Enterprises are now experiencing a surge in the volume of data that increases exponentially every day. But to fully understand the data collected, enterprises need to obtain relevant insights from the collected data which can only be derived by having highly trained digital analytic experts.
However, they are hard-to-find, expensive and hard to retain, due to the high demand in the region. Finding a good CDS is easier said than done and it’s no wonder they are sometimes called “unicorns”.
We’ve read a lot about the shortage of talent, and we’ve seen a lot of companies experience this critical issue. The pressure is felt in all markets and across all sectors, including manufacturing, healthcare, retail and finance.
The public sector, too, is constrained from offering improvements in the efficiency, transparency and cost-effectiveness of citizen services due to the lack of talent.
Enterprises can fill the gap by securing solutions that would allow citizen data scientists to rise according to the need.

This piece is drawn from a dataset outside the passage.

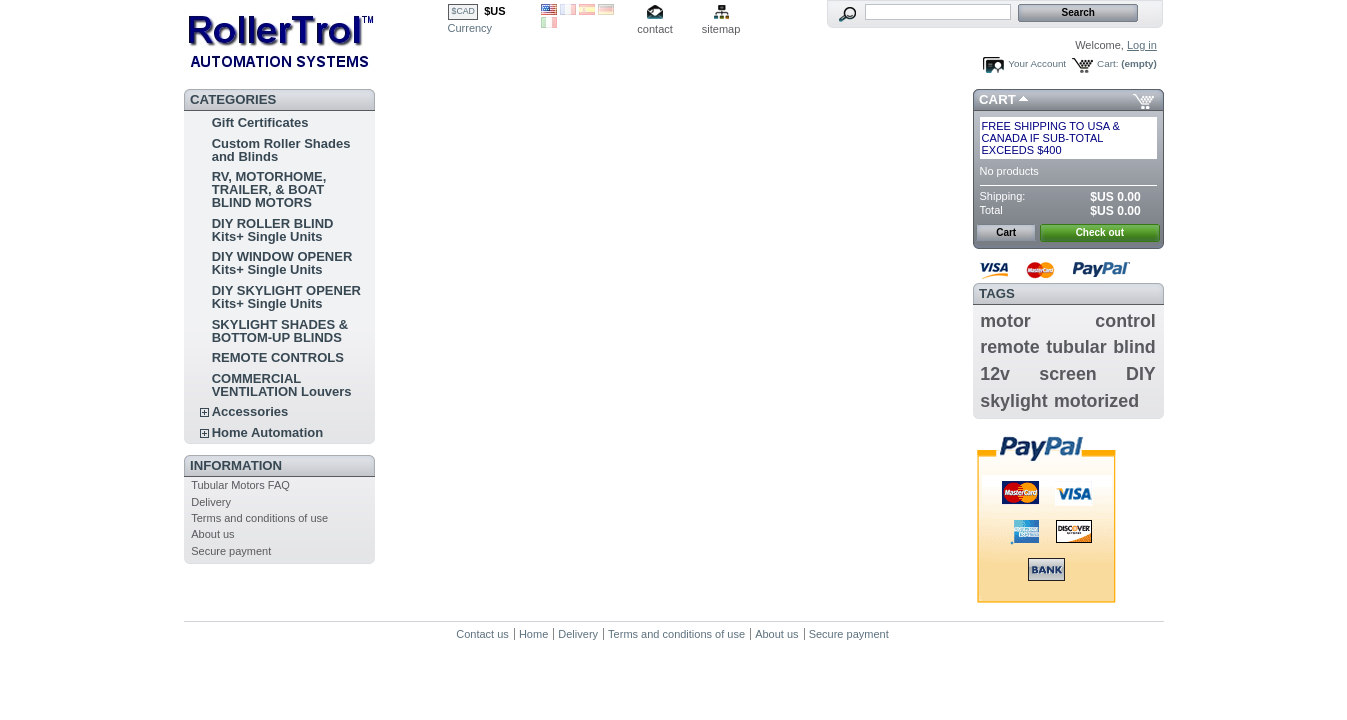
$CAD (463, 11)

Companies can employ artificial intelligence (AI) and machine learning solutions that are suited for untangling the giant webs of data that pour into their servers every day.
AI tools are certainly needed to perform tasks such as classifying data and identifying relationships, these solutions would definitely need the creative flair that comes from human intuition. This is an ideal opportunity for citizen data scientists to prove their value by working with AI solutions to gather the insights that can inform and affect business.
I believe that it all starts with the recognition that not everyone can be – or wants to be - a CDS. It takes some experience and a detailed understanding of aspects of the business, knowing what questions to ask and wanting to find the right answers.
Secondly, there is a huge number of tools available to the CDS, many with overlapping capabilities. For every tool the company makes available, there must be the necessary support, in terms of training, reading materials, web links and “experts” to help with particularly complex problems.
It is also equally important for companies to make sure the CDSs document their work – metadata combined with the ability to have a business glossary, and the ability to track the transformation elements created by the CDS is critical to the process.
When these issues are recognised and addressed, Citizen Data Scientists are sure to deliver significant ROI and prove their value as a complement to the expert data analysts who are in such short supply.
The digital transformation in the region is being redefined by the rapid requirement to answer the demand for a flexible, mobile approach to working. The growth in the number of Asia’s millennials require companies to provide an intuitive, easy-to-use, all-in-one working space that is mobile, agile, and yet robust, that can be accessed and used anywhere, at any time.
To create this new mobile workforce, companies recognise that they must deconstruct and rebuild the working model, implementing the systems, solutions and security protocols that enable efficiency and realise the benefits of a connected and agile environment. It is also important to note that the flexibility in working experience must still follow with use of data that is shared, tracked, controlled in accordance with corporate governance, privacy, and compliance requirements.
Therefore, it is now essential for enterprises in the region to be ready to optimise its IT infrastructure, and use products and services that provide both security and data accessibility.
At the rate we’re going, the customer-driven enterprise has started turning into a data and digitally driven enterprise. Companies need to learn how to leverage this across all business functions thus allowing it to gain better customer relationships, managing a more productive workforce, enhancing its cost efficiency and ensuring growth ultimately.
The search for learning how to optimise data, what they are for, what they decide to use it for, and how these data will shape business initiatives are just some of the key reasons why digital transformation is a major consideration for today’s organisations. Applying and securing the right tools and solutions that will allow them to harness data is equally important as this will deliver them the results that they need.
There might be no end to the transformation that will continue shaping environments to be more flexible and mobile. One thing is sure though, the ongoing breakthroughs will keep on attracting and engaging the brightest talents while delivering efficiency and productivity and crucially maintain security and compliance.